**WHAT YOU WILL DO**
In the answer, every entry must appear exactly as given.

(Source data)
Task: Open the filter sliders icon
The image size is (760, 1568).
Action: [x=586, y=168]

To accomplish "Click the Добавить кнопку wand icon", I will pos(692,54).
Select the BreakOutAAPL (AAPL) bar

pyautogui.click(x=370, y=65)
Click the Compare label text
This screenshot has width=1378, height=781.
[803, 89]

**RESPONSE BELOW**
Task: Open the filter sliders icon
The image size is (760, 1568).
Action: [x=586, y=168]

To accomplish "Click the Добавить кнопку wand icon", I will pos(692,54).
Select the BreakOutAAPL (AAPL) bar

pyautogui.click(x=370, y=65)
Click the Compare label text
This screenshot has width=1378, height=781.
[803, 89]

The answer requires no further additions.